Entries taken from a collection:
--------------------------------
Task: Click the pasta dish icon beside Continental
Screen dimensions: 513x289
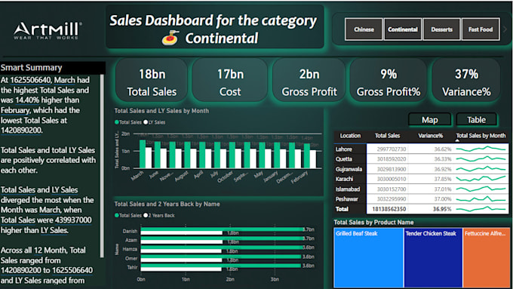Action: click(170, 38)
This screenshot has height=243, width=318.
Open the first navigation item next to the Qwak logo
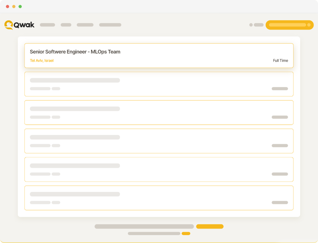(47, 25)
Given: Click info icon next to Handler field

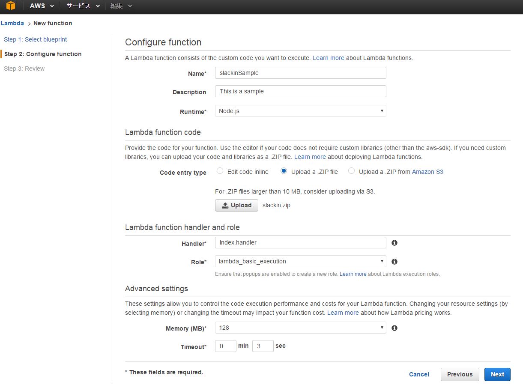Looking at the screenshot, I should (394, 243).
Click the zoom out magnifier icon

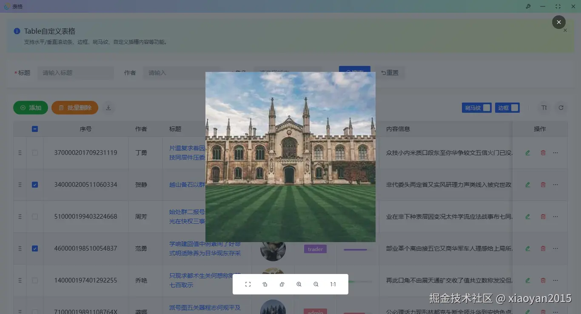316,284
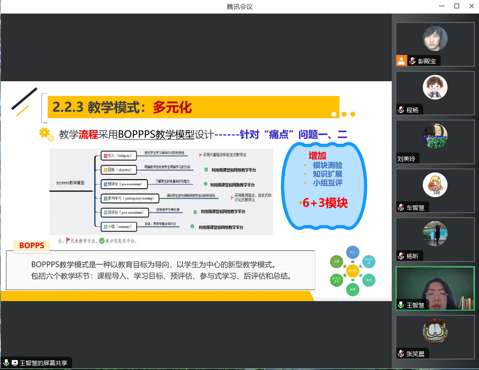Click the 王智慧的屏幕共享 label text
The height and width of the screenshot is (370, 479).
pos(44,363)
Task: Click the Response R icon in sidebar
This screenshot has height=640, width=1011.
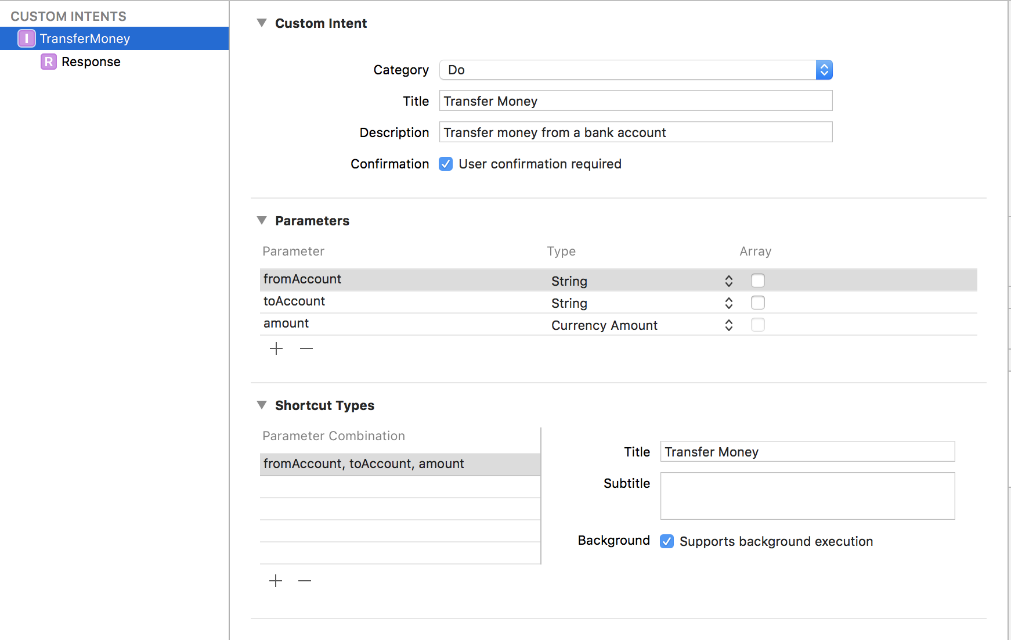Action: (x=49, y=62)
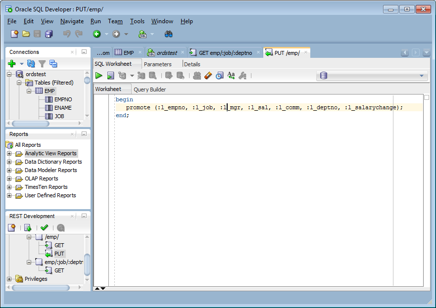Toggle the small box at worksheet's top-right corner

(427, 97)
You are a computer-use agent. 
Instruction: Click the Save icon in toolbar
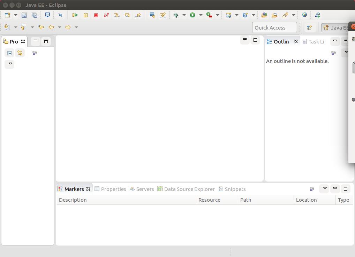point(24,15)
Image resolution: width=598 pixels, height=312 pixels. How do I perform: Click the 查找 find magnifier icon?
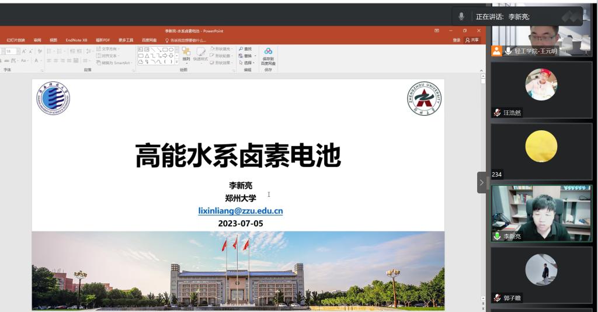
--------------------------------
> TASK TO COMPLETE
Restate word for word every line from the one with "Open the first" up to and including the one with "You are a computer-use agent." in the records above, minus the pictures.

> TASK SOLUTION
Open the first navigation item next to the Qwak logo
(47, 25)
Given: Click info icon next to Handler field

Looking at the screenshot, I should (394, 243).
Click the zoom out magnifier icon

316,284
Click the 王智慧的屏幕共享 label text
The height and width of the screenshot is (370, 479).
pos(44,363)
Task: Click the Response R icon in sidebar
This screenshot has height=640, width=1011.
Action: (x=49, y=62)
Toggle the small box at worksheet's top-right corner

(427, 97)
You are a computer-use agent. 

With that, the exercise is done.